Re: Sequential scan instead of index scan - Mailing list pgsql-performance

From Tom Lane
Subject Re: Sequential scan instead of index scan
Date
Msg-id 5168.1344309207@sss.pgh.pa.us
Whole thread Raw
In response to Re: Sequential scan instead of index scan  (Ioannis Anagnostopoulos <ioannis@anatec.com>)
Responses Re: Sequential scan instead of index scan
List pgsql-performance
Ioannis Anagnostopoulos <ioannis@anatec.com> writes:
> On 06/08/2012 16:34, Tom Lane wrote:
>> What you should probably be looking for is a hash join plan.

> ...
> Which is a Merge join and not a hash. Any ideas how to make it a hash join?

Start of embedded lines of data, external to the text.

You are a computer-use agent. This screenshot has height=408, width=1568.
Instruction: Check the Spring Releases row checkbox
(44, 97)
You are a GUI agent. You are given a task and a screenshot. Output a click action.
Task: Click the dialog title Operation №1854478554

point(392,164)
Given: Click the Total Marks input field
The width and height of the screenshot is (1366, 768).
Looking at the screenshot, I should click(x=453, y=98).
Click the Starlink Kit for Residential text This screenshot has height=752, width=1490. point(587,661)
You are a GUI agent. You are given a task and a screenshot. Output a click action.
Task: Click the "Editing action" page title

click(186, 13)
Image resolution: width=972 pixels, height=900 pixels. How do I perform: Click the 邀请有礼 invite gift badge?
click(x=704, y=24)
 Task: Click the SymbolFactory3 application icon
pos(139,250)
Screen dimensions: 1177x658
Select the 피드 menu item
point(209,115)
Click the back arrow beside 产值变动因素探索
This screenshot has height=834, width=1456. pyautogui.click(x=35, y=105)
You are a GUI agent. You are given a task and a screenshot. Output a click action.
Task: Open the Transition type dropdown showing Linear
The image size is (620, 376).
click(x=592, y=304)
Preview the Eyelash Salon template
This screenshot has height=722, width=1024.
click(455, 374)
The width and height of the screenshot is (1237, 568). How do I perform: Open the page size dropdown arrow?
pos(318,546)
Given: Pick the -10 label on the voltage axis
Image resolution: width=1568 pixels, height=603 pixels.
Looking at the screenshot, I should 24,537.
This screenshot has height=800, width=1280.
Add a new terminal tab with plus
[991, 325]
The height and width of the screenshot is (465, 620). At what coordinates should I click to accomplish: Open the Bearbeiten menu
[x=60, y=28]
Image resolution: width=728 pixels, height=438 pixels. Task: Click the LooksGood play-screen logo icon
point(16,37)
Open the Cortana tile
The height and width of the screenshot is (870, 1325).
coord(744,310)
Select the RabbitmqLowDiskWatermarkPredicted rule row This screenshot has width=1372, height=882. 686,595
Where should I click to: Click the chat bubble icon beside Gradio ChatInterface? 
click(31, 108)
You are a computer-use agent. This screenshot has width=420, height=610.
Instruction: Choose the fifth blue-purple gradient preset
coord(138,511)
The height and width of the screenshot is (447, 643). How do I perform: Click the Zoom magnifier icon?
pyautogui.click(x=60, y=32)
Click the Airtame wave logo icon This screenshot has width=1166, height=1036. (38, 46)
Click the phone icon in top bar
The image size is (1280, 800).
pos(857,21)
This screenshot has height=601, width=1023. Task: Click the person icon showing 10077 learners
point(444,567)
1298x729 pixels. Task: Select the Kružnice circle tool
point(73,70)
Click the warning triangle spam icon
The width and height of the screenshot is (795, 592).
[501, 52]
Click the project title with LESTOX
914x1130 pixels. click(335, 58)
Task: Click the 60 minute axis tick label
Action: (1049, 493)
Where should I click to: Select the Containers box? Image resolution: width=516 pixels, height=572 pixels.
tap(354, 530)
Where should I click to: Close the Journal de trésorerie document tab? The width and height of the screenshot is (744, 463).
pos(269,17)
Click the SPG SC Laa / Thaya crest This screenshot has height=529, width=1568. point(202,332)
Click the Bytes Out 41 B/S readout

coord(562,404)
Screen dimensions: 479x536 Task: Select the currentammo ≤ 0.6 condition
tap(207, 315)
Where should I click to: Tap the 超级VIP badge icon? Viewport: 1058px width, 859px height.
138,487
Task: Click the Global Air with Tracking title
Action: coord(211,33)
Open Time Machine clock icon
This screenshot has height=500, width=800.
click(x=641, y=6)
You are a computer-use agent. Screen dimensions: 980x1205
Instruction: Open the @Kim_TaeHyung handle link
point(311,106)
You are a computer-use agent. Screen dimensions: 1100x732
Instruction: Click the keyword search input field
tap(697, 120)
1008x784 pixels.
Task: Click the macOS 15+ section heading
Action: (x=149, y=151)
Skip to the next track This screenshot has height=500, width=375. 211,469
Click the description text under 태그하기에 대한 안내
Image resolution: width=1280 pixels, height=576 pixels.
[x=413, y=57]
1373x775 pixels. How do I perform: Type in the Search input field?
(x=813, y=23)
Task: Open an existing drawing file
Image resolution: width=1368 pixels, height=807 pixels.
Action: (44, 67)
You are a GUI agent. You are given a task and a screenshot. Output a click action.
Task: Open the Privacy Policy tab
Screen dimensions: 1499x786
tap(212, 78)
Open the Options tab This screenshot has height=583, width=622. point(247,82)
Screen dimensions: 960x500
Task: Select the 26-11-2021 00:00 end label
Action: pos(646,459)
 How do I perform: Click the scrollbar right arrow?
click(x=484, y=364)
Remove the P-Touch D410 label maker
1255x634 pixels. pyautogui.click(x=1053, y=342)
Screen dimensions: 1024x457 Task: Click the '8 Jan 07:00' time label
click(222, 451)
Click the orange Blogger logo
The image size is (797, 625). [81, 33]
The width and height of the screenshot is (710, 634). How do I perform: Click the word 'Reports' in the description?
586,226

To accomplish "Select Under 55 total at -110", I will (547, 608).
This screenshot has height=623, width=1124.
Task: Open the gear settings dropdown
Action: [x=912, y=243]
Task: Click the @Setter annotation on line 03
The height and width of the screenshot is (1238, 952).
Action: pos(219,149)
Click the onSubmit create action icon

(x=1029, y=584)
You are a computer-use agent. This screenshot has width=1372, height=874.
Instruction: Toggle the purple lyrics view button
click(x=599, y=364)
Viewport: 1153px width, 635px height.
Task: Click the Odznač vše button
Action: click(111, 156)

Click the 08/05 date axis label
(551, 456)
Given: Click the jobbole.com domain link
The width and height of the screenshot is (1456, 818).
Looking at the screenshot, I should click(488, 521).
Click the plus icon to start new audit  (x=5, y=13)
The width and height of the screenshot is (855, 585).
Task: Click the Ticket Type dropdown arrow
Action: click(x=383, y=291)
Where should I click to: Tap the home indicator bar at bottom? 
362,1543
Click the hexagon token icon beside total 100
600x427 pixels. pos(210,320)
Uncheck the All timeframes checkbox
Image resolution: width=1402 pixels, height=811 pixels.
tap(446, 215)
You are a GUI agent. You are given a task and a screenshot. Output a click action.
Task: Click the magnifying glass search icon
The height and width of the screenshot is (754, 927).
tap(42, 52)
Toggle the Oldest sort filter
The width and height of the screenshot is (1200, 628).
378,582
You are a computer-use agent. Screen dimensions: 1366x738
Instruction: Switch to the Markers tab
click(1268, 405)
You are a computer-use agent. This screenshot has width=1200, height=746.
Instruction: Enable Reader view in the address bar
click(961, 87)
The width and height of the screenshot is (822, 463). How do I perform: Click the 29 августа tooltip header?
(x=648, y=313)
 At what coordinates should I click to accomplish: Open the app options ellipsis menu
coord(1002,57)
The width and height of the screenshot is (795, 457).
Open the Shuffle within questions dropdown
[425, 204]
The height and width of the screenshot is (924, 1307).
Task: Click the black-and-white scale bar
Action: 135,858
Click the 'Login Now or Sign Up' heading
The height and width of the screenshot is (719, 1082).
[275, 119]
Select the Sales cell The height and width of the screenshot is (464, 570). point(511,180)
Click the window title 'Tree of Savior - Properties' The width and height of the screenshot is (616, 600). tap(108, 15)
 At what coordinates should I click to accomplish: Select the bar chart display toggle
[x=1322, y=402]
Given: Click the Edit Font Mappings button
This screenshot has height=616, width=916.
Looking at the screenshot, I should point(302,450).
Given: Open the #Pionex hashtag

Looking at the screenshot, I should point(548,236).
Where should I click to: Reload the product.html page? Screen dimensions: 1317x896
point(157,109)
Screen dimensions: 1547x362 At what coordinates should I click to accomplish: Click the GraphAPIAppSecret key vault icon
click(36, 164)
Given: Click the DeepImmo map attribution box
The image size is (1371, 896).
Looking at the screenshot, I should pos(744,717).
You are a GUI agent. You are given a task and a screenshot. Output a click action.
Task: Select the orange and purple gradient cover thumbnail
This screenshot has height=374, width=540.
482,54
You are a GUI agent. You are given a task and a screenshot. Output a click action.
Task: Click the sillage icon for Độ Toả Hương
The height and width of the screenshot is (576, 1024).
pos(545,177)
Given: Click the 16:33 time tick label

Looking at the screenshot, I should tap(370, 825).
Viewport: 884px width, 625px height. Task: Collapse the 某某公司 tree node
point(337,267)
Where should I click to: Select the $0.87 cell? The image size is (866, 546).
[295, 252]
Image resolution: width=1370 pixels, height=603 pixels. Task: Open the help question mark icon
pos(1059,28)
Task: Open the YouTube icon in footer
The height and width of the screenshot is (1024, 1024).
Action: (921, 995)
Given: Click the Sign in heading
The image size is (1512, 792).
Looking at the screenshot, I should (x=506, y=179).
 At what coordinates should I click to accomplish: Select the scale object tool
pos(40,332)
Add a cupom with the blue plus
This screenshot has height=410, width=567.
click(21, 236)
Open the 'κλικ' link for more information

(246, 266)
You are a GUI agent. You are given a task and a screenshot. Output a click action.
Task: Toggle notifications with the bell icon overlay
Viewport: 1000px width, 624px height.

You might need to ANALYZE the temp table, if you didn't already.  Also
it might be that you need to increase work_mem enough to fit the temp
table into memory.

Another thing that's bothering me is that the rowcount estimates are so
far off, particularly this one:

> "              ->  Index Scan using
> idx_ship_a_pos_messages_wk0_date_trunc on ship_a_pos_messages_wk0
> ship_pos_messages  (cost=0.00..1109877.86 rows=99313 width=128) (actual
> time=0.029..435784.376 rows=18499560 loops=1)"
> "                    Index Cond: (date_trunc('day'::text, msg_date_rec)
> = '2012-08-01 00:00:00'::timestamp without time zone)"
> "                    Filter: (date_part('day'::text, msg_date_rec) =
> 1::double precision)"

Offhand I'd have thought that ANALYZE would gather stats on the
date_trunc expression (because it is indexed) and then you should get
something reasonably accurate for a comparison to a constant.
"Reasonably accurate" meaning "not off by two orders of magnitude".
Practically all of your runtime is going into this one indexscan,
and TBH it seems likely you'd be better off with a seqscan there.